Determining BLASTp self-score for each representative...
Representative BLASTp self-scores stored in sagalactiae_ns/Streptococcus_agalactiae_tut/short/self_scores
Creating minimizer index for representative alleles...
Created index with 2400 distinct minimizers for 10 loci.
Clustering proteins...
[====================] 100%
Clustered 58 proteins into 7 clusters.
11260 proteins were not added to any cluster.
Aligning cluster representatives against clustered proteins...
[====================] 100%
Classifying high-scoring matches...
[====================] 100%
Classified 40 distinct proteins.
Unclassified proteins: 11278
Representative determination
==============================
Aligning representative alleles against unclassified proteins...
===========================================================================
Iteration Loci High-Scoring Classified Selected Unclassified
===========================================================================
1 10 1 3 1 11275
2 1 1 1 0 11274
===========================================================================
Wrapping up
=============
Creating file with genome coordinates profiles (results_contigsInfo.tsv)...
Identifying paralogous loci and creating files with the list of paralogous loci (paralogous_counts.tsv & paralogous_loci.tsv)...
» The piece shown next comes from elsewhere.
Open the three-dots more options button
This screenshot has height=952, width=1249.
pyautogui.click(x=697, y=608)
Identified 0 paralogous loci.
Assigning allele identifiers to inferred alleles...
Assigned identifiers to 47 new alleles for 7 loci.
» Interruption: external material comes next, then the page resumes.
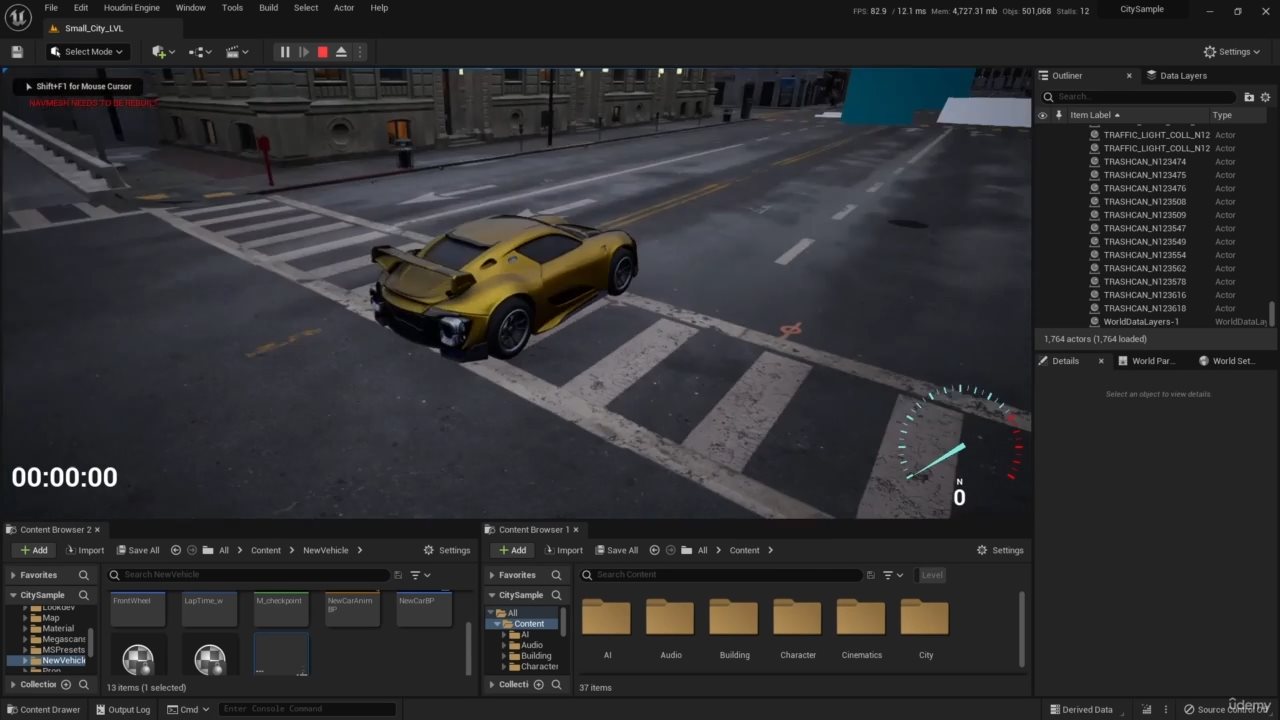Toggle the visibility eye column in Outliner
This screenshot has width=1280, height=720.
point(1042,115)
Getting original sequence identifiers for new alleles...
Getting data for new representative alleles...
Adding the BLASTp self-score for the new representatives to sagalactiae_ns/Streptococcus_agalactiae_tut/short/self_scores
Creating FASTA files with the new alleles...
Adding new alleles to schema...
Updating allele size mode values stored in sagalactiae_ns/Streptococcus_agalactiae_tut/loci_modes
Updating pre-computed hash tables in sagalactiae_ns/Streptococcus_agalactiae_tut/pre_computed
Creating file with the allelic profiles (results_alleles.tsv)...
Creating file with class counts per input (results_statistics.tsv)...
Creating file with class counts per locus (loci_summary_stats.tsv)...
Creating file with the coordinates of CDSs identified in inputs (cds_coordinates.tsv)...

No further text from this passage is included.